Start by deciding where your priorities lie in real life
Suppose your organization is big enough to hold several positions you could fill if you wanted (or had to find another job) – it would make sense to get to know a few colleagues from different parts of your organization.
What if it’s not big enough? What if you’re in a tiny team that is more likely to shrink even further rather than grow in the future? What if there aren’t going to be any jobs after you graduate? In that case getting to know people in other organisations is important. But don’t forget the ‘network-happy’ people in your own organization who know absolutely everyone in your field of expertise!
What value can LinkedIn add to the connections you have in real life?
LinkedIn is a handy extension for real-life relationships. Connect preferably first in real life, then follow up by connecting on LinkedIn. Once you connect with anyone on LinkedIn, you can view their ‘updates’ which contain their every activity.
- Some activities are alterations to their job title – you’ll know it if an ex-colleague starts in a new job, so you can send her a message about it.
- If a connection who may or may not be in the category “companies/departments I wouldn’t mind working for” shares a great article about a subject you’re interested in you can comment on the article while also letting ’em know you’re still around.
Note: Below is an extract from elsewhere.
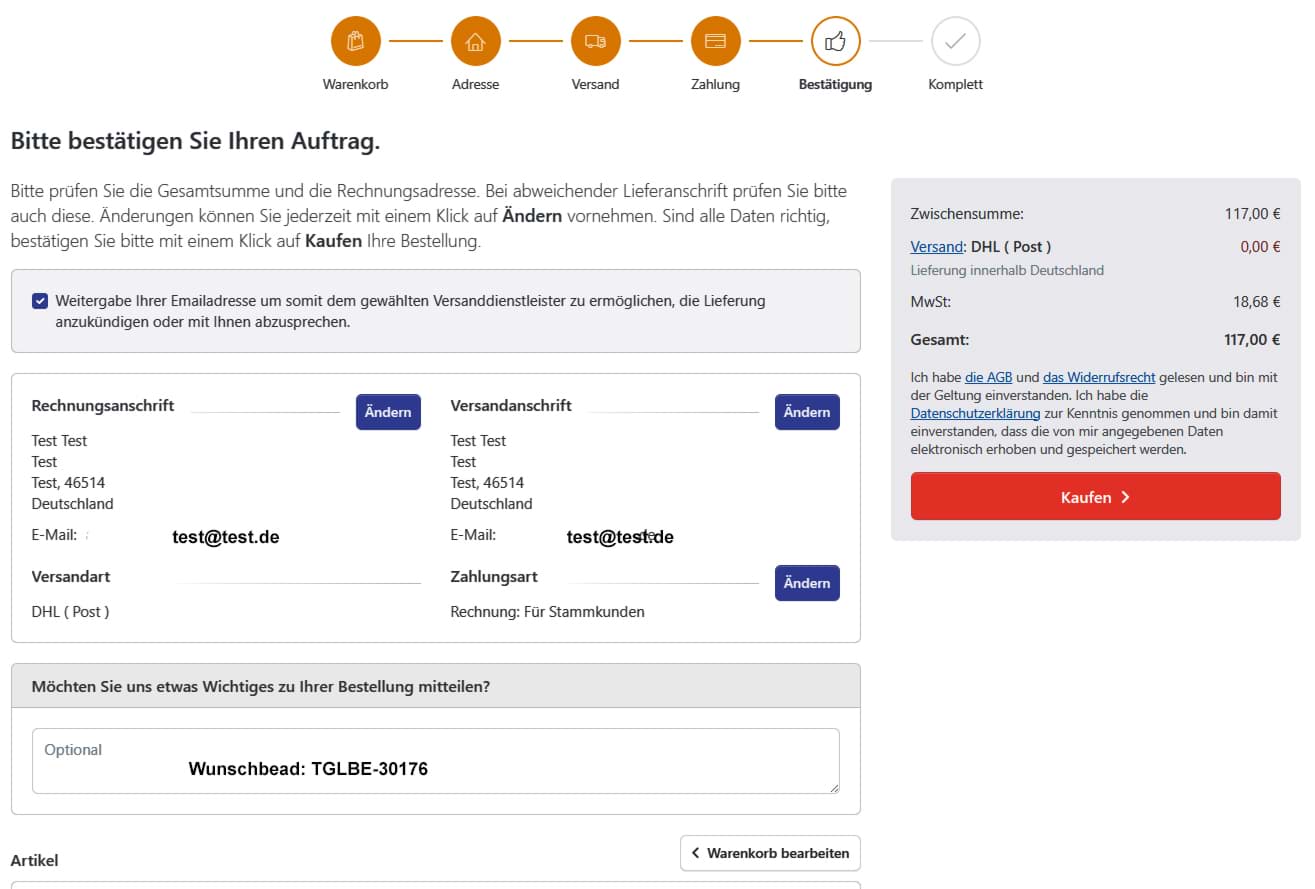Screen dimensions: 1315x889
Task: Click the Komplett checkmark step icon
Action: click(955, 41)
All in all, the information you receive in the shape of LinkedIn updates gives you (extra) starting points for interacting with colleagues and other professionals – which is great if you’re NOT running into them twice a day. Your contacts on LinkedIn are not about instant results. They’re about staying in touch – and in the picture even though you, and they, are busy.
If you enjoyed this post, please share it. Or you may leave your thoughts about your (LinkedIn) connections in a comment below for me to read and reply to!
After my rather long 16-LinkedIn-tips post of last Friday I’d like to stick to just one detail of your LinkedIn profile in this post: your summary. If you’ve left it for later like I suggested, great. Today you can fill the gap.
Why do you need a summary on your LinkedIn profile?
In real life (IRL) you may meet someone, chat a bit, find you have common (business) interests and decide to exchange either business cards or anything ranging from email to phone number or Twitter handle. Just so you can follow up a pleasant and potentially beneficial contact.
On LinkedIn, your summary should give a first impression of you as a professional as you’re not present to introduce yourself.
Who are you as a professional?
If you’re having trouble deciding what to tell the world about what matters to you most, ask yourself what tasks or situations bring out the best in you. A few examples:
- Suppose you’re completely result-driven. There’s no better moment than when you get to present your solution to a nagging issue your colleagues or clients have been working around for ages.
- You’re a people person. Helping people out is what you get up for in the morning (or would, if you didn’t have a job that doesn’t suit your personal strengths). Or, nothing can beat having meaningful conversations that allow you to really connect with people – some call this ‘networking’ and treat it like a chore but for you, it’s the air you breathe.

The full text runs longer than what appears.